Leaked TISA safe harbor proposal: the right idea in the wrong place
Electronic Frontier Foundation | 31 January 2017
Leaked TISA safe harbor proposal: the right idea in the wrong place
by Jeremy Malcolm
A new leak of the Electronic Commerce chapter [PDF] of the Trade in Services Agreement from the November 2016 negotiating round has exposed a brand new U.S. government proposal on Internet intermediary safe harbors. The proposal, which the European Union is shown as opposing, is a rough analog to 47 U.S.C.§ 230, enacted as part of the Communications Decency Act (known simply as "Section 230", or sometimes as CDA 230).
Section 230 is one of the most important provisions of U.S. law for online platforms that host users’ speech. It provides a shield protecting online intermediaries against a range of laws that would otherwise that would otherwise hold them responsible for what their users say or do online. Although there are exceptions to this law—for example, the immunity does not protect platforms’ hosting of user-generated material that infringes copyright (which is governed by the weaker DMCA safe harbor)—Section 230 remains an invaluable catalyst to innovation and free expression online, and a major reason for the success of U.S. Internet platforms around the world.
The existence of a U.S. proposal for TISA based on Section 230 had been rumored for some months, and when asked directly about it last October the USTR did confirm its existence to EFF. However, we had not seen a copy of the text until now. Like Section 230, the provision excludes intellectual property rights and criminal law enforcement, but otherwise provides:
2. [N]o Party may adopt or maintain measures that treat a supplier or user of an interactive computer service as an information content provider in determining liability for harms related to information stored, processed, transmitted, distributed, or made available by the service, except to the extent the supplier or user has, in whole or in part, created, or developed the information.
3. No Party shall impose liability on a supplier or user of an interactive computer service on account of:
- any action voluntarily taken in good faith by the supplier or user to restrict access to or availability of material that is accessible or available through its supply or use of the interactive computer services and that the supplier or user consideres [sic] to be harmful or objectionable; or
- any action taken to enable or make available the technical means that enable an information content provider or other persons to restrict access to material that it considers to be harmful or objectionable.

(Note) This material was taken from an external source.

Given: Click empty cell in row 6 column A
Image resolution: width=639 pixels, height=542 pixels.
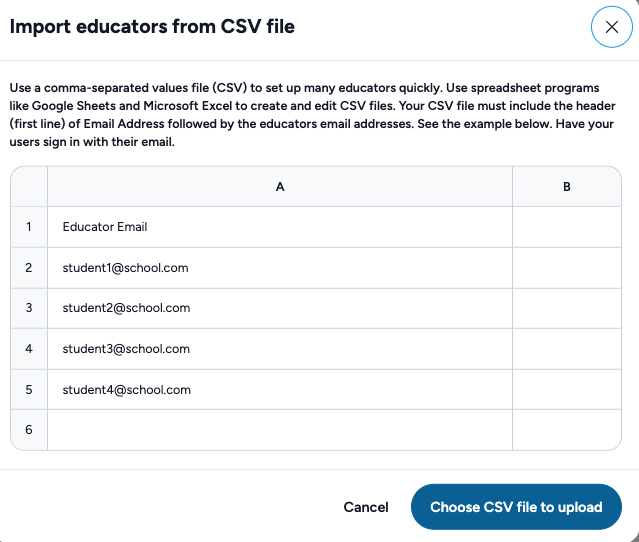Looking at the screenshot, I should (280, 430).
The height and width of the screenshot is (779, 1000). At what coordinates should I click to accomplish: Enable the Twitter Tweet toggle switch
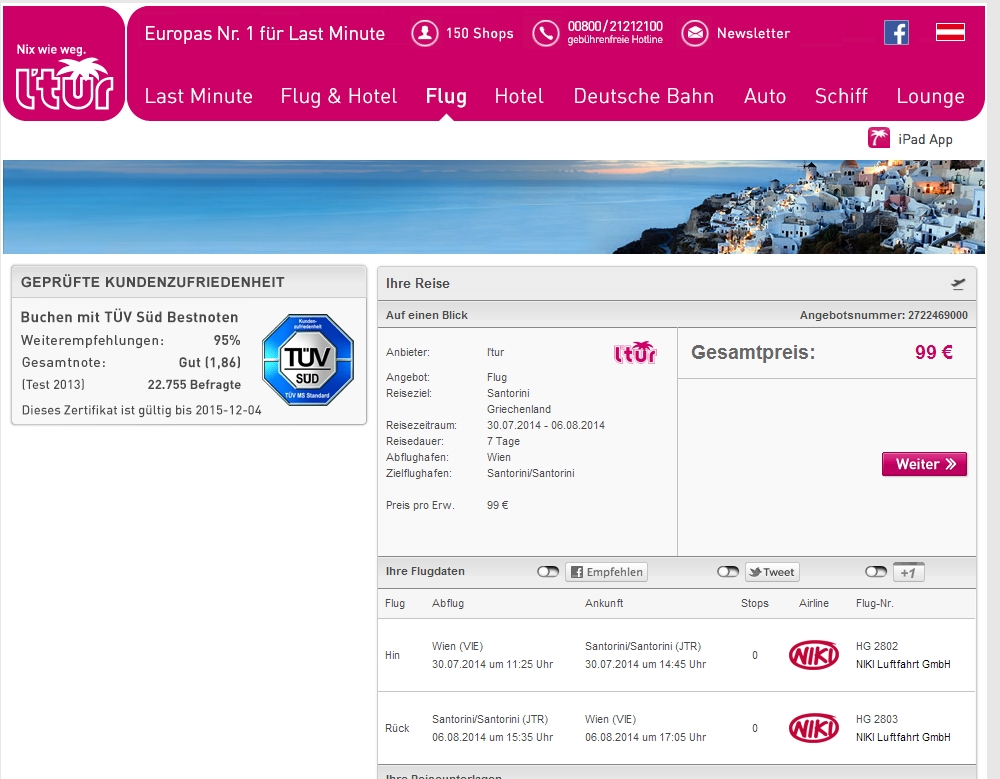click(x=728, y=572)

Although we usually talk about Section 230 in the context of the protection that it provides platforms for hosting or republishing the speech of users (paragraph 2 above), it also does the reverse—protecting them from liability for removing users’ speech from their platforms, provided that they do so in good faith (paragraph 3 above). This so-called "Good Samaritan" provision affirms that online platforms are entitled to choose what user content they do or don’t wish to host, and allows technology providers to provide tools for platform owners to use in exercising that choice. Without this legal clarity, Internet intermediaries could face legal consequences for choosing not to host or provide access to content that they find objectionable on their platforms or networks.
EFF is a supporter of the Section 230 safe harbor, and we would also support its extension to the other TISA countries that presently lack similar protections for Internet intermediaries in their law. Just to give two examples from countries that are amongst TISA’s negotiating parties, Turkey frequently threatens Internet platforms such as Facebook and Twitter with liability for the speech of their users, and in Estonia an online news publication was held liable in defamation for anonymous comments submitted by users. Such claims against Internet platforms would fall flat in the United States, thanks to the Section 230 safe harbor.
But it’s for this reason, probably, that Europe is opposing the TISA proposal. Like the United States, Europe goes into trade negotiations with the express objective of maintaining its existing laws, and Europe’s equivalent to CDA 230, its E-Commerce Directive, simply doesn’t measure up to this U.S. proposal. Although Europe is also considering adopting a Good Samaritan provision to clarify that providers will not become liable for user content by reason of steps they take to filter out and eradicate illegal content on their platforms, there is no similar proposal to expand safe harbor protection for user content that intermediaries leave online. Indeed, if anything, Europe is planning to lump intermediaries with additional responsibility for user content.
It’s likely, then, that this proposal is either dead in the water, or else that it will be considerably watered down before TISA is finalised, if ever. And there in a nutshell lies the reason why EFF, despite our support for Section 230, can’t support the inclusion of this provision in a closed, secret trade agreement such as TISA. It is by pure good fortune that we have been able to read this first draft of the USTR’s proposal thanks to the document being leaked. But unless and until it is leaked again, we will remain blind to any changes that may be wrought in the back and forth of TISA’s closed-door negotiations, which might well end up twisting the proposal beyond recognition.
EFF commends the USTR for the intent of its proposal. We too have promoted the extension of Section 230-style safe harbor protection around the world, through our Manila Principles on Intermediary Liability. But until trade agreements can be made more open and inclusive, they are the wrong tool to promote such an important policy for the global Internet.